J'ai l'honneur de vous envoyer trois écrits: le premier contient des observations sur les Sociétés d'agriculture; le second est un mémoire pour en établir une dans la généralité de Tours, si M. le Contrôleur général juge à propos de m'en charger; quant au troisième, c'est un projet ou plutôt une idée de la lettre circulaire que le ministre a l'intention d'écrire aux Intendants pour la formation de ces Sociétés. Elle est si intéressante qu'elle demande une singulière attention.
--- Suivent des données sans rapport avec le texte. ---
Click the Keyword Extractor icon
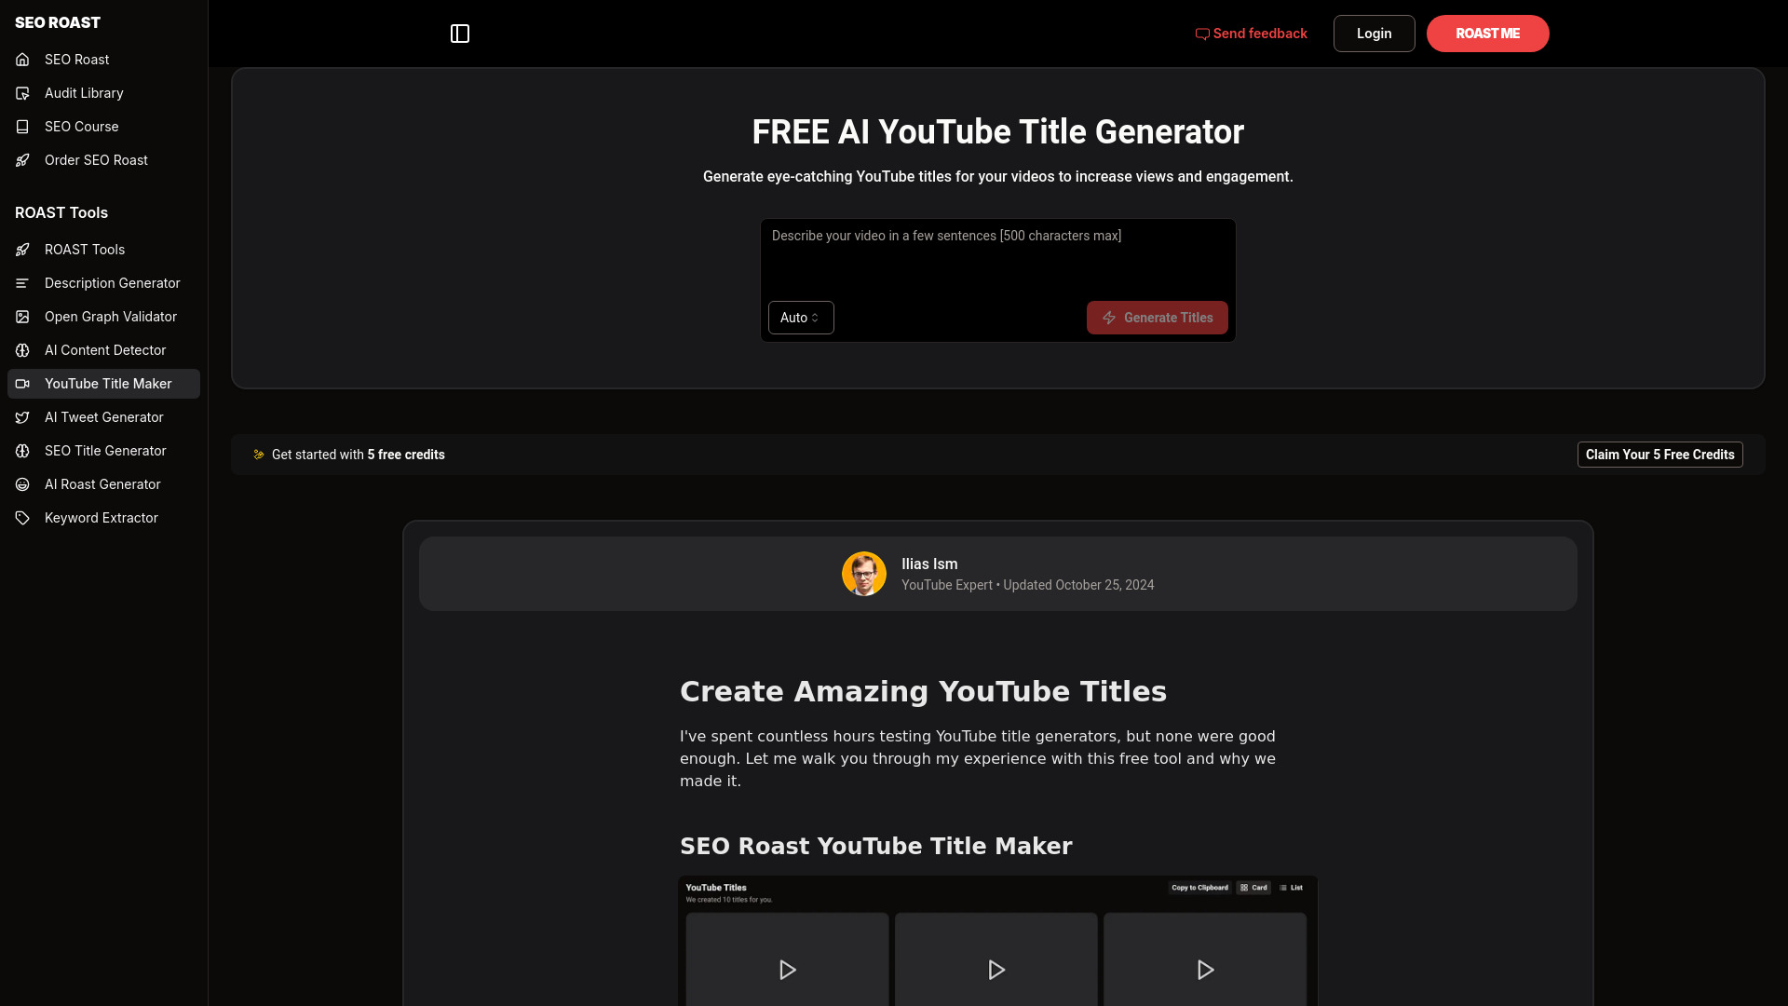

Il faut qu'elles demeurent unies sous l'autorité du Contrôleur général, afin de ne pas séparer les finances de l'agriculture qui en est la source (1).

C'est le 22 août que Bertin adressa une circulaire à tous les Intendants, les invitant, sur l'ordre du roi, de provoquer des réunions de cultivateurs pour étudier les moyens d'améliorer la situation de l'agriculture.

Turbilly le premier annonce, le 7 septembre, que la Société de Tours est formée. La lettre suivante adressée à Bertin en est la preuve

7 septembre 1760. La Société d'Agriculture de la Généralité de Tours est entièrement formée. J'ai l'honneur de vous envoyer le prospectus avec la liste de ceux qui la composent. Quelque degré d'activité que j'aie mis à cette opération intéressante, elle n'a pas été aussi prompte que je l'avais d'abord pensé, à cause de l'éloignement des différentes demeures des personnes qu'il a fallu voir et des divers voyages que j'ai été obligé de faire à ce sujet. Cette Généralité comprenant les provinces de Touraine, d'Anjou et du Maine, chacune d'une étendue à peu près égale et

(1) Archives Nationales, Carton H1. 1506.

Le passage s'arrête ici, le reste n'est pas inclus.